The Reserve Bank of India on Thursday cautioned that banks face the prospect of a rise in non-performing loans, particularly in their small and medium enterprises (SME) and retail portfolios, especially as regulatory relief is wound down.

The RBI’s latest Financial Stability Report (FSR) noted that banks remained relatively unscathed by pandemic-induced disruptions, cushioned by regulatory, monetary and fiscal policies.

The report reflects the collective assessment of the Sub-Committee of the Financial Stability and Development Council (FSDC-SC) on risks to financial stability.

“Within the domestic financial system, credit flow from banks and capital expenditure of corporates remain muted.

“While banks’ exposures to better rated large borrowers are declining, there are incipient signs of stress in the micro, small and medium enterprises (MSMEs) and retail segments,” the report said.

The FSR underscored that the demand for consumer credit across banks and non-banking financial companies (NBFCs) has dampened, with some deterioration in the risk profile of retail borrowers becoming evident. Subdued credit growth in a low-interest rate scenario could impact banks’ net interest income levels, it warned.

Stable NPA ratios

The gross and net NPA ratios of banks remained stable during the second half of 2020-21, at 7.5 per cent and 2.4 per cent, respectively, in March 2021. As at September-end 2020, the ratios had been 7.5 per cent and 2.1 per cent, respectively.

On the other hand, special mention account (SMA) ratios, which reflect incipient stress, deteriorated, the report said.

The report said banks must prepare contingency strategies to deal with segment-specific asset quality pressures, especially when regulatory reliefs get rolled back.

Per the FSR, macro-stress tests for credit risk show that scheduled commercial banks’ GNPA ratio may increase from 7.48 per cent in March 2021 to 9.80 per cent by March 2022 under the baseline scenario and to 11.22 per cent under a severe stress scenario.

Stress tests also indicate that SCBs have sufficient capital, both at the aggregate and individual level, even in the severe stress scenario.

Monitor MSME, retail loans

As banks and other financial institutions have resilient capital and liquidity buffers, balance-sheet stress remains moderate in spite of the pandemic, the report said. But it emphasised a close monitoring of MSME and retail credit portfolios.
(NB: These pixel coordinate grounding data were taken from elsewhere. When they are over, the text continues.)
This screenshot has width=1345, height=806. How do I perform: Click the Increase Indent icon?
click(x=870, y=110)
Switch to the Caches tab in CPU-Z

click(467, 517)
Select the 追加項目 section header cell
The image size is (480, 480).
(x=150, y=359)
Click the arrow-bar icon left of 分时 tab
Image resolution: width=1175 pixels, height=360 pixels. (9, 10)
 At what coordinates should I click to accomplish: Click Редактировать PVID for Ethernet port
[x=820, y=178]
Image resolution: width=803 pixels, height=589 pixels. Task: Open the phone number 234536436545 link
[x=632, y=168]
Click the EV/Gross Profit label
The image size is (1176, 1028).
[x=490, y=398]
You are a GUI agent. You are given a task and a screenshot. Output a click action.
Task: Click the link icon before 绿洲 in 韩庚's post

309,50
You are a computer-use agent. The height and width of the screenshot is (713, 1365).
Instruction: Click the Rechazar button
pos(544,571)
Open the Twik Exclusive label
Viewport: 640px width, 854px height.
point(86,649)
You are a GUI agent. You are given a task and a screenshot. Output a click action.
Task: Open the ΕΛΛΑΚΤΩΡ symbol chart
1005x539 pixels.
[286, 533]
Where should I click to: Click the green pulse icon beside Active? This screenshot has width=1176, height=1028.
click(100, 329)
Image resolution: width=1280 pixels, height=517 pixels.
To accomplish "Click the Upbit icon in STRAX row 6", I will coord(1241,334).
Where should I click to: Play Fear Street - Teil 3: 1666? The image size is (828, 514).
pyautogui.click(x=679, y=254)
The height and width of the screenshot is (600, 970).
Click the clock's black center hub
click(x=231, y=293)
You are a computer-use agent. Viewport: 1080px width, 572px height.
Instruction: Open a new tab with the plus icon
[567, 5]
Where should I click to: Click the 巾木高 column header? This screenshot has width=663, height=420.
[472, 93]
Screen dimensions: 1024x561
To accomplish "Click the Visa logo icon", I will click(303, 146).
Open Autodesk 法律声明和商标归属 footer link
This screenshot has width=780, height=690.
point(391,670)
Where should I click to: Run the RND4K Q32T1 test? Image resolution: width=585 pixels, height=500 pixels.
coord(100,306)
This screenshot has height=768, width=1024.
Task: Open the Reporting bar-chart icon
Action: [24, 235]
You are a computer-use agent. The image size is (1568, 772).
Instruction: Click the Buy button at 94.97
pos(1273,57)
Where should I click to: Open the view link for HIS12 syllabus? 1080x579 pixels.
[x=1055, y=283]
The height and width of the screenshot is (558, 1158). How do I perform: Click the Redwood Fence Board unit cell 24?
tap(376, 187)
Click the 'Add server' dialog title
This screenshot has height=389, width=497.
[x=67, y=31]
This calls for banks to shore up their capital position when favourable market conditions prevail, it added.

“The banking sector will be required to specifically guard against adverse selection bias while being alive to the credit demand from productive and viable sectors.

“In the most optimistic scenario, the impact of the second wave should be contained within the first quarter of the year, while frictional inflation pressures work their way out over the first half of the year,” the FSR said. The report said financial intermediaries need to internalise these expectations into their outlook while staying on guard against potential balance-sheet stress with sufficient capital and liquidity buffers and governance structures.

Govt borrowings

Referring to the surge in the government’s market borrowings, with a significant share of public debt being absorbed by banks, the FSR noted that going forward, however, their absorptive capacity may be circumscribed by the likely expansion of bank credit as economy recovers.